Charles Wykes
Brothers And sisters
Chapter 1
I'm sorry.
That's what he had said. Those were his last words, at least as far as Melissa Mason was concerned. If her father had said anything else to anyone else, like to one of the doctors or nurses, Melissa didn't know about it.
I'm sorry.
He had then slipped off into a coma; and, less than three hours later, William James Davenport, pillar of his community, president of Davenport Electronic International, was dead at sixty-nine, his soul shoveling coal in the furnaces of hell.
Now, why did Melissa have to think that? It wasn't like her to think such vindictive things, was it? Her father probably was in heaven right that minute. If there was a heaven.
And, of course, there was a heaven. Melissa didn't like the way her mind was working. No, she didn't like it one damn bit. Of course her father's soul was now off somewhere in paradise playing a harp! Because if William Davenport had told his daughter he was sorry, there was little doubt but that he had told the church the same thing, given a couple hundred thousand dollars to the papal coffers, and been given forgiveness.
Well, Melissa wasn't all that sure she forgave her father as easily as God might have done. After all, a few mumbled words on his deathbed, when he knew he was shortly going off to meet his maker, certainly didn't make up for fifteen years of being an absolute bastard, did it?
Bastard? Was that how she had visualized her father? What's more, was that how she STILL visualized him, even though he was dead and buried?
Nonsense! She had to get hold of herself. She was simply in an emotional state, what with the death, and the funeral, and the people, and the countless amenities-and with seeing Creagon again.
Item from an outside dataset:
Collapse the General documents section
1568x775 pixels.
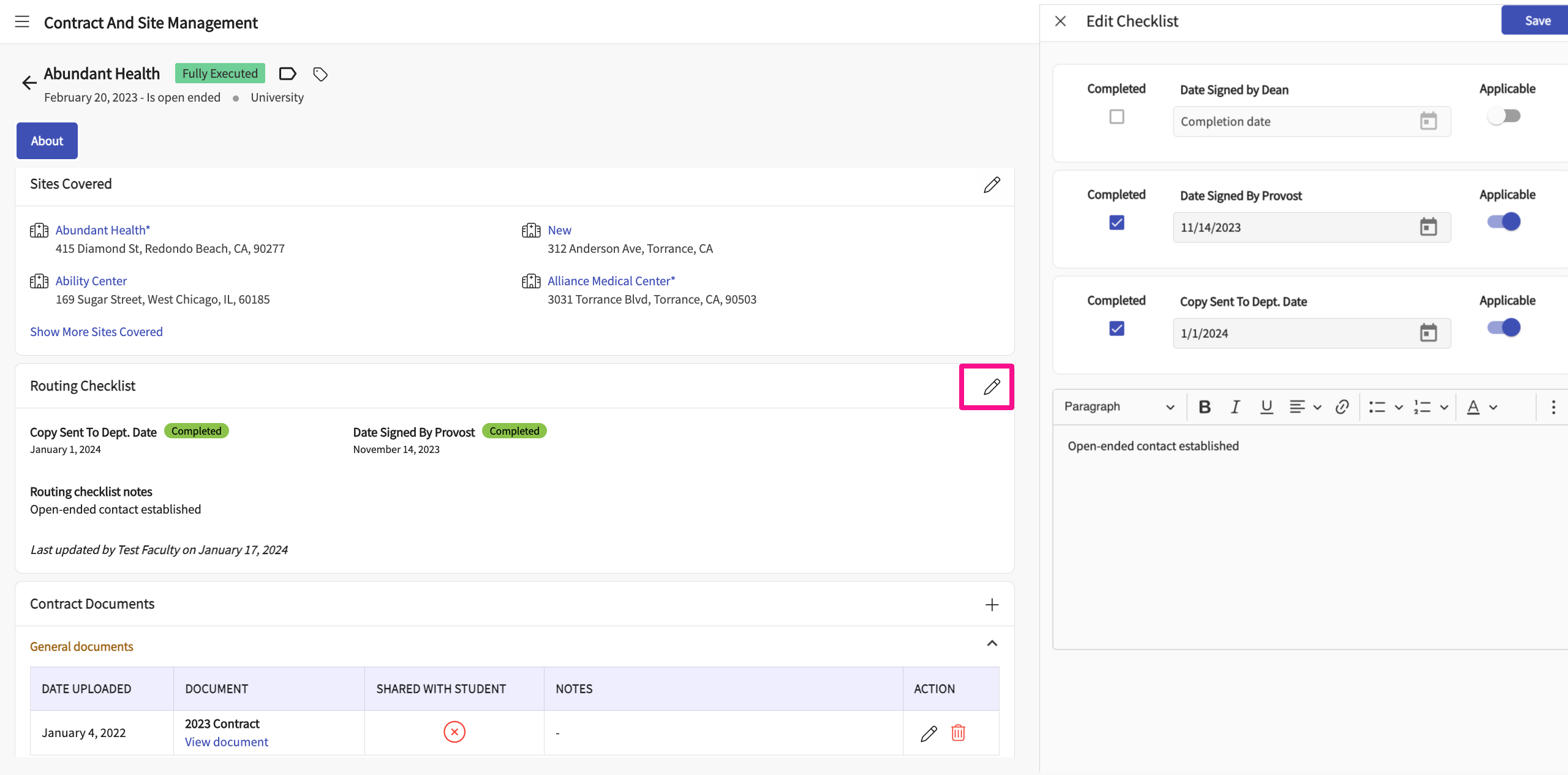point(992,643)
Creagon Davenport, Melissa's brother, older by three years; tall, blond, blue-eyed, exceptionally handsome. Every time Melissa saw Creagon, she marveled at how he never seemed to change, never seemed to grow older. And, considering Melissa had only seen Creagon twice in the last fifteen years (twice since that one long-ago night William Davenport had eventually come to mutter "I'm sorry" for), she was surprised at how Creagon could manage to appear so ageless. Especially since it had obviously been no lark making it on his own out in the big wide world with neither his father's money nor name to back him.